La teoria a doppio processo del pensiero vede nella nostra mente la coesistenza di due sistemi:
- il sistema 1, che coinvolge l’intuizione, le prime impressioni e le sensazioni di pancia;
- il sistema 2, che lavora più lentamente e stimola la memoria e lo sforzo cognitivo.
La funzione espressiva del self-talk sollecita il sistema 1, quella autoregolante il sistema 2. I due sistemi devono essere armonici tra loro; in caso contrario, l’atleta percepirà una dissonanza tra pensieri spontanei e formule orientate a un dato obiettivo. Dissonanza che potrebbe avere effetti controproducenti sulle prestazioni sportive.
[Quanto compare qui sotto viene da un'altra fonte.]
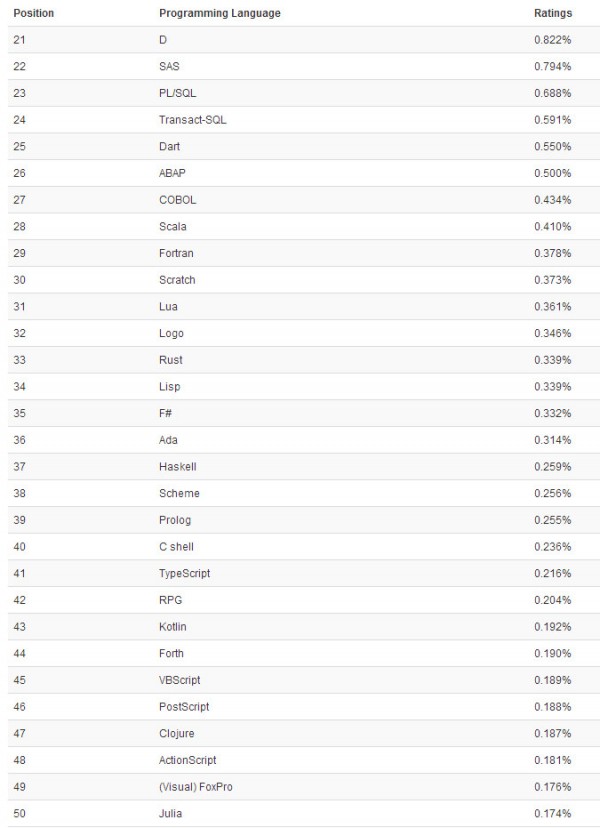Click the Programming Language column header
Image resolution: width=600 pixels, height=828 pixels.
220,13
Esempio: posso sollecitare il mio sistema 2 con un self-talk del tipo “sono il/la migliore”. Se però il mio sistema 1 si attesta su considerazioni come “non sono abbastanza capace”, non raggiungerò i risultati sperati (anzi, tutto il contrario).

In generale, il self-talk positivo funziona bene con le persone con una buona autostima, mentre può causare disagio nelle persone con scarsa fiducia in sé.

self-talk – funzione autoregolante / foto di Stefan Cosma - Unsplash

C’è un self-talk giusto per ogni tipo di prestazione atletica

Da un’analisi più approfondita dei contenuti del self-talk nello sport sono emerse due tipologie di dialogo interiore: istruzionale (es. “piega bene le ginocchia”) e motivazionale (“continua così”).
Uno studio dell’Università della Tessaglia su un campione di 32 studenti ha dimostrato che entrambe migliorano le performance, con effetti diversi sui compiti da eseguire:
  • il self-talk istruzionale incide di più sulla motricità fine (coordinazione occhio-mano, destrezza, precisione, accuratezza);
  • il self-talk motivazionale è più efficace con la motricità grossolana (resistenza, forza, potenza). 
È importante trovare l’abbinamento giusto tra tipo di self-talk e compito. Coach e atleta dovranno comunicare tra loro per scegliere contenuto e forma più adatti all’atleta-persona e ai suoi compiti-obiettivi. Così facendo, il dialogo interiore rafforzerà il suo allenamento e potrà essere applicato con successo all’inizio e nel corso dell’apprendimento di una disciplina sportiva.